2 Şubat 2019 Cumartesi

HRANT – XORANDE – HORANTA Ahparig (*) anısına


Biz “ocak” diyoruz.
Ocak, Anadolu evlerinde ta Hititlerden bu yana kullanılan, yüz yıllar boyu genellikle tek göz odalı bir evin olmazsa olmaz bir bölümüdür.

Ocak olmadan yemek pişmez.
Isınamazsınız ocak olmadan.

Biz “ocak” diyoruz.
Bilmeyenler dışında, öyle şımarık insanların yolları bir kere de olsa bir köy evine düştüğünde gördükleri ocak karşısında şaşırarak “aaa sizin şömineniniz de mi var?” demelerine bakmayın siz.

Kış günlerindeyiz.  Her evde, bacalar tütüyordur.

Lakin yakın zamana kadar, Anadolu evlerinde ocaklar yaz kış demeden her gün ve gece tüterdi.
O nedenle birisi birisine en hayırlı söz olarak “ocağın tütsün” derken, en hayırsız söz olarak da “ocağın sönsün” diye intizar ederdi.

Ocak söndü mü bir daha asla yanmaz.

Ocak ailedir bu anlamda, soydur, boydur.

Yanan ocağın sönmesi halinde ise ateş bulmak öyle kolay değildir, bulsanız bile ocağı yeniden yakmak zordur.

Siz bakmayın şimdi Anadolu’ da geçmişi yüz yıl bile geriye gitmeyen türlü çeşit sobaların varlığına.
Ocağın yakanı hep evin koca karısı dediğimiz, bilge anasıdır.

Siz bakmayın şimdi “koca karı” kelimesinin bir alay ve aşağılama ile söylendiğine.

Ateş yakar ocağı. Ocakta kaynayan aş akşama öğün olur.
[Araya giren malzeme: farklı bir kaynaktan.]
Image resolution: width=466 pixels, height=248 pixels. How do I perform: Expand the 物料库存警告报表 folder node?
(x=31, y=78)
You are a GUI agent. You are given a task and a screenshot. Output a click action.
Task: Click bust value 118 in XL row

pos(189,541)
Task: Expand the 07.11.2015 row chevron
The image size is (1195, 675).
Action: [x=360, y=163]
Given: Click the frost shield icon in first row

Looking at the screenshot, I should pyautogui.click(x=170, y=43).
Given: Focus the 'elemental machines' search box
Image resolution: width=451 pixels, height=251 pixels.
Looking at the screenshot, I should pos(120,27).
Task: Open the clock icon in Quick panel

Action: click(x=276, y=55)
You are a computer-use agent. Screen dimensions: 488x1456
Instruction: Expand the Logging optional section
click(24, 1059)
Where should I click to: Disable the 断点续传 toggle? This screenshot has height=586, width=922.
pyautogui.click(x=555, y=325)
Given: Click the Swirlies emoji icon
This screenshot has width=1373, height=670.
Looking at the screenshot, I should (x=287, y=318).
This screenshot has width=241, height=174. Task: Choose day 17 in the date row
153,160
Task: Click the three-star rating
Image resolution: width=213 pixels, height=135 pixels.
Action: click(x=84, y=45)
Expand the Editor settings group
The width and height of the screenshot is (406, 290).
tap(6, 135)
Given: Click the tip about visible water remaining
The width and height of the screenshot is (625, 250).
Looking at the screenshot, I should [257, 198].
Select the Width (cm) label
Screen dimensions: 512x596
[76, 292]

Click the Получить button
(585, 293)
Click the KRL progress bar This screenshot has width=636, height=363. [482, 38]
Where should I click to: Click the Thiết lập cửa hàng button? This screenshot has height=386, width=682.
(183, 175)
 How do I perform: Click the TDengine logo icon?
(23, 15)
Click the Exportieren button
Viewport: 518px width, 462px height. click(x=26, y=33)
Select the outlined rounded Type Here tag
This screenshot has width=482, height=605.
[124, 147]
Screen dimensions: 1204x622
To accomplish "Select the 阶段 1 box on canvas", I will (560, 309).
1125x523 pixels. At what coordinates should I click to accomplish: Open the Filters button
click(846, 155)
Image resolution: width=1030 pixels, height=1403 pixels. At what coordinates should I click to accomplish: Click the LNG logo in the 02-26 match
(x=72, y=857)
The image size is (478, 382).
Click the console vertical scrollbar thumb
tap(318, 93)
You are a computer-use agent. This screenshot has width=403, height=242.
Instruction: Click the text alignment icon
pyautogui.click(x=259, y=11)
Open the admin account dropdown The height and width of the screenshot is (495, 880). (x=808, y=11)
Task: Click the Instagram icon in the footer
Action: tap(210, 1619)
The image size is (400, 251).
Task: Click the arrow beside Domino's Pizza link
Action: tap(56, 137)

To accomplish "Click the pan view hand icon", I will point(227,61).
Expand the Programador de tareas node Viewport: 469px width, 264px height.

Aile ocağın etrafında oturup yer yemeğini.
Geniş anlamda “alev” demektir ateş.

HRANT

Alev aydınlatır odayı.
Ateş ısıtır.

Ocağın alevi sadece tek göz odalı ev halkının yüzlerini aydınlatsa da duvarlar hala bir hayalet gibidir çocuklar için.

Aydınlatma için henüz idare lambası, gaz lambası ve hele lüküs lambası çıkmamıştır.

Çırayı kim nereden bulacak da yakacak, öyle pahalı ki.

Ocağın alevi, etrafına toplanan insanların yüzlerini arada bir yalar.
Çocuklar değil sadece, ocağın etrafındaki büyükler de alevin sırayla yaladığı yüzlerde türlü çeşit suretler yaratırlar.

Hrant bir ocakta “Kamp Armen’de” büyüdü.

Yetimhane de diyorlar. Ama “ocaktır” aslında bütün yetimhaneler, bütün yetiştirme yurtları.

Hrant, büyüdüğü yetimhanenin, ocağın ağabeyidir, ağasıdır, “ahpariğidir.”

Adında saklı anlamı, “alev” anlamını ve somut olarak aydınlatıcı olmayı belki de en çok o ocakta kullandı kendisi gibi diğer yetim Ermeni çocuklarını aydınlatırken.

HORANDE – HORANTA
Ocak yanıyorsa, ocak tütüyorsa, akşam yemekleri bütün hane halkı ile hep bir arada yeniyordu.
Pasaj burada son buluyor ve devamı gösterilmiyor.